但し、「ワンストップ特例制度」により、サラリーマンの人(寄付先が5カ所以内の場合)は、事前に申請することで申告は不要です。
ふるさと納税の申し込みは、おもにふるさと納税専用のポータルサイトなどから行います。いくつかあるので、使いやすいサイトを選ぶとよいでしょう。
返礼品ではなく、「応援したい」で寄付先を選ぼう!
寄付をすると、お礼として自治体の名産品などがもらえます。返礼品を通じて、地域の名産や産業を知ることができるしくみです。

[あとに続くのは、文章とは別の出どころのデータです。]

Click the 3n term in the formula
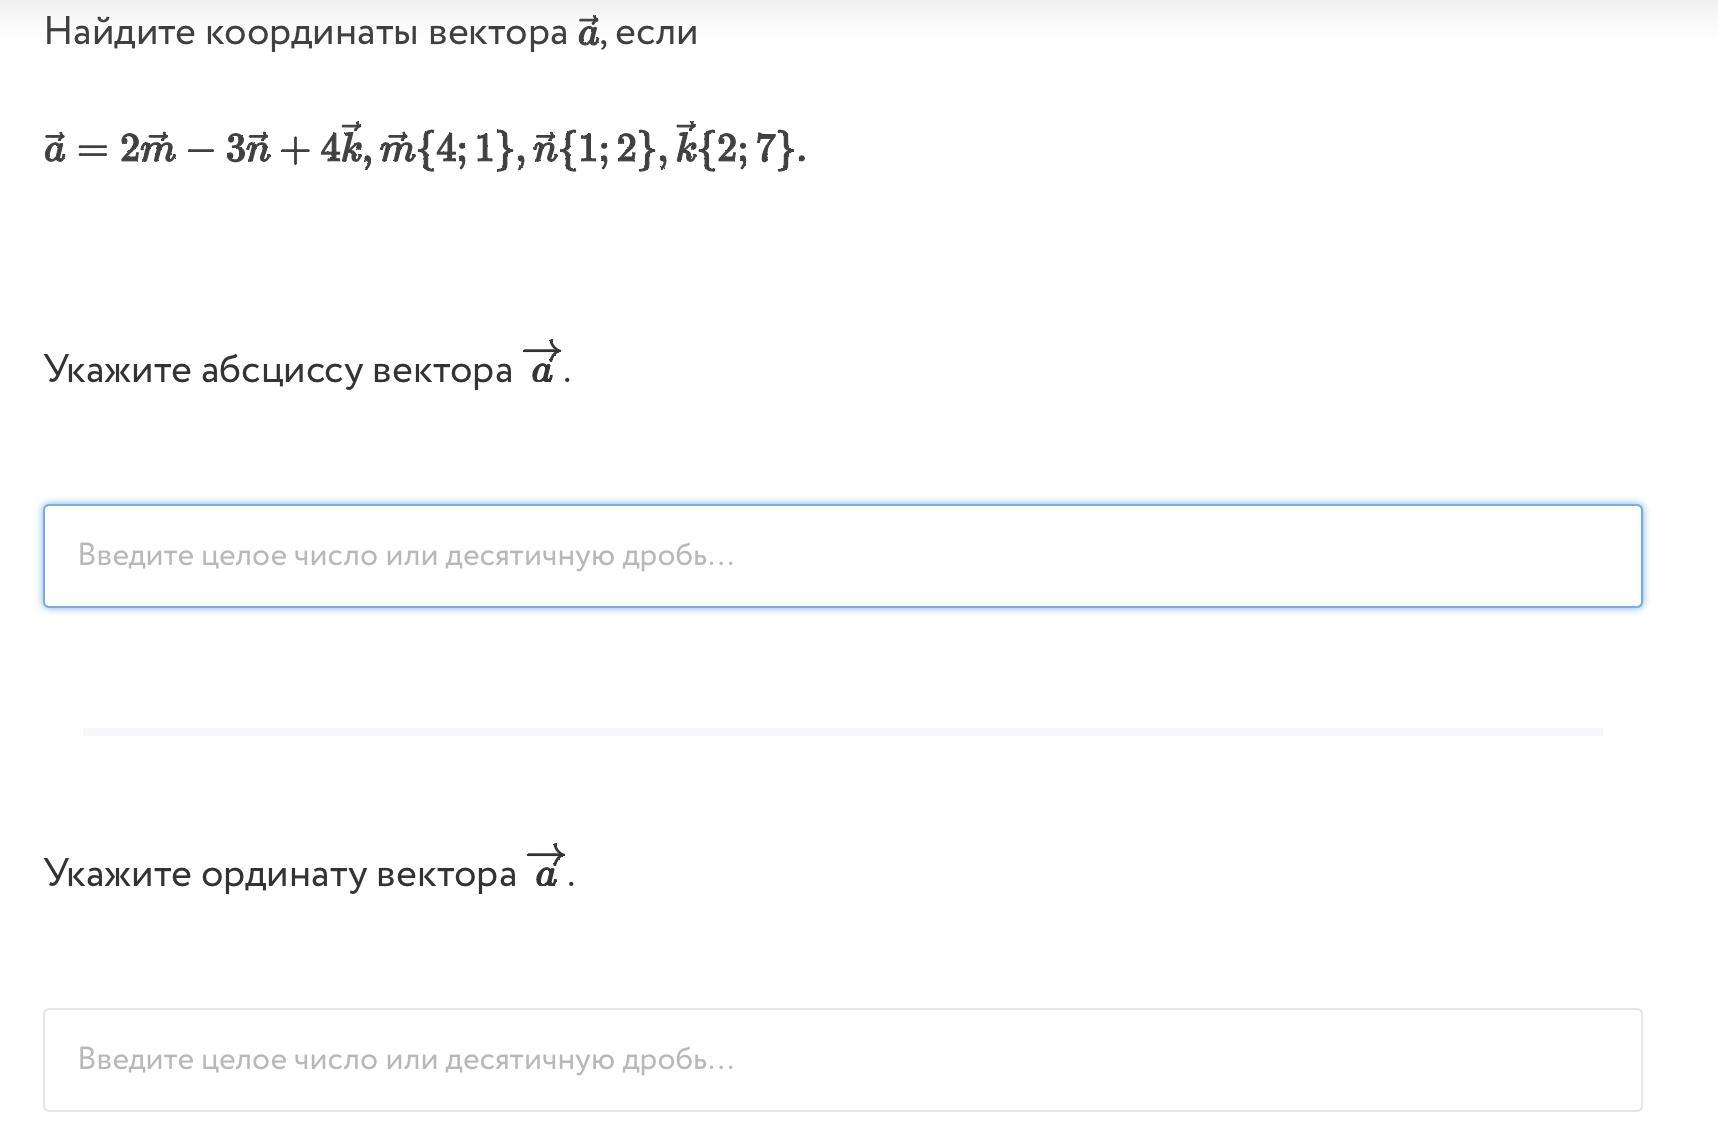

一方で、最近は、寄付金の獲得合戦から、寄付額を超える高額品や、自治体とはゆかりのない返礼品が増えたことが問題となっています。
2019年6月からは、返礼品の額が寄付の3割を超えるものや地域の名産品以外を用意する自治体は、ふるさと納税の対象外になったようです。
返礼品で寄付先を選ぶことは、制度本来の趣旨から少し外れてしまいます。他の自治体に寄付した分、自分が暮らす街の税金が減ってしまうことも忘れてはいけません。
あくまでも寄付であることを心に留め、心から応援したい自治体に寄付するようにしましょう。